[HPforGrownups] Re: Political positions of the characters/James reacting to Remus' lycanthropy.

Magpie belviso at attglobal.net
Tue Apr 4 00:51:31 UTC 2006


No: HPFGUIDX 150478

>
> a_svirn:
> *Vigilante* is even more ironic. They were anything but. It is the
> Marauders who were law-breakers, not their victims.

Valky:
In war people change the degrees of their moral compass, they act out
their feelings of entrapment in chaos, striking out at the nearest
symbols of the enemy. Children pick up lethal weapons, and others drop
bombs on semi-related civilian settlements. The war doesn't make it
less wrong, but that doesn't stop people getting caught up in
themselves as heroes of a cause and going through with such awful
deeds, despite that they are otherwise good and moral people.

Magpie:
But are you honestly seeing any of this in this scene?  As a_svirn said, 
it's a peaceful afternoon.  They're in a good mood.  They're on top of the 
world.  Far from being affected by a war or feeling afraid, they seem like 
they think they're pretty much invincible.  Snape isn't practicing any Dark 
Arts.  He's just sitting there and they're bored and they start calling him 
names.
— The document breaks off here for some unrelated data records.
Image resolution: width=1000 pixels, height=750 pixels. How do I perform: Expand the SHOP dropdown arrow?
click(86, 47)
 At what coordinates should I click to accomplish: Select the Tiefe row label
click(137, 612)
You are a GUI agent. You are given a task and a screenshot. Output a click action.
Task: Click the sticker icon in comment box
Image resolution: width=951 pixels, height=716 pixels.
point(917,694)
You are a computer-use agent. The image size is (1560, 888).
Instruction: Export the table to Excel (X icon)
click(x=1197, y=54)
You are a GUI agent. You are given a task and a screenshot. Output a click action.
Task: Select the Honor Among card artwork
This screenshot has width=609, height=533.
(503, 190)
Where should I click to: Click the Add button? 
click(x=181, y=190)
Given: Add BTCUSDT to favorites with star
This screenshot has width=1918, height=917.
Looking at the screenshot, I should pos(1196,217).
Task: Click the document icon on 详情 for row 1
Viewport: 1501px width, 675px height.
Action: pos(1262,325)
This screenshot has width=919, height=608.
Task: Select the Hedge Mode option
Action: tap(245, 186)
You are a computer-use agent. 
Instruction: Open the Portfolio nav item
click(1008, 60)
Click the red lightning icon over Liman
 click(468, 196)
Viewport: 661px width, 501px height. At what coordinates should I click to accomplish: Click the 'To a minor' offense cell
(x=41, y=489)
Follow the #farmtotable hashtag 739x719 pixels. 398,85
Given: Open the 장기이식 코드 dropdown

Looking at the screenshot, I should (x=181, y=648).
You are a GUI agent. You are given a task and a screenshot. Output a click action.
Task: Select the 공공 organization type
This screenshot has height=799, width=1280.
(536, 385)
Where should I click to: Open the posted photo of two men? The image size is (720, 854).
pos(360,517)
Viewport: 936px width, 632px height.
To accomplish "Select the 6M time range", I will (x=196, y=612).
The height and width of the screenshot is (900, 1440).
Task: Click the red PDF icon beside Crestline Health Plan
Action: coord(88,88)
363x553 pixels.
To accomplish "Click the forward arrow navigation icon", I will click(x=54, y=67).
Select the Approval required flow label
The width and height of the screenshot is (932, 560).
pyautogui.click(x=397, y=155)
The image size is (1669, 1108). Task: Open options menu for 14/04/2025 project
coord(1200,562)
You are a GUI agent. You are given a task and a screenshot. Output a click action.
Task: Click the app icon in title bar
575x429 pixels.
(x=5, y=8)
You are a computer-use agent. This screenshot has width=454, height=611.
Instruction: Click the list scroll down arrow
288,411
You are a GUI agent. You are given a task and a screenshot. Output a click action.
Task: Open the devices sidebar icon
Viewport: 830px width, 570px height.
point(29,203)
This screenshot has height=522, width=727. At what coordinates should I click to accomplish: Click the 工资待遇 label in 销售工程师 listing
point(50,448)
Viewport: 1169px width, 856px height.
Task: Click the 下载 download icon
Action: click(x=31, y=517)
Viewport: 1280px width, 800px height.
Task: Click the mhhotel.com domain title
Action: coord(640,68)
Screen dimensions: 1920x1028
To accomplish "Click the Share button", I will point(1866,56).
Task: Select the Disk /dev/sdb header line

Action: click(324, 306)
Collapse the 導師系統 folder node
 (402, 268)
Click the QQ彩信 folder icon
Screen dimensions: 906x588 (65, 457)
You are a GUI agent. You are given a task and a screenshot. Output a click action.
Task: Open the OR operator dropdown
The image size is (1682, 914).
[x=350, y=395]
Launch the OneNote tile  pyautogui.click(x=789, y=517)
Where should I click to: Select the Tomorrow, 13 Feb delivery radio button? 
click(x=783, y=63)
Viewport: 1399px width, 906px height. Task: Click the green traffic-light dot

They're not even standing up to him, they're taunting him, getting 
him to fight.

I think a_svirn's point--and this is what I see in the scene as well--is 
that they're using the fact that Snape is these things to explain to Harry, 
who has correctly called them on just plain bullying for fun, why they did 
it.  At the time the war doesn't seem to be on their minds at all.  If it 
was supposed to be JKR would have written something to show that.  But she 
goes out of her way to not do that.  James just can't stand the kid.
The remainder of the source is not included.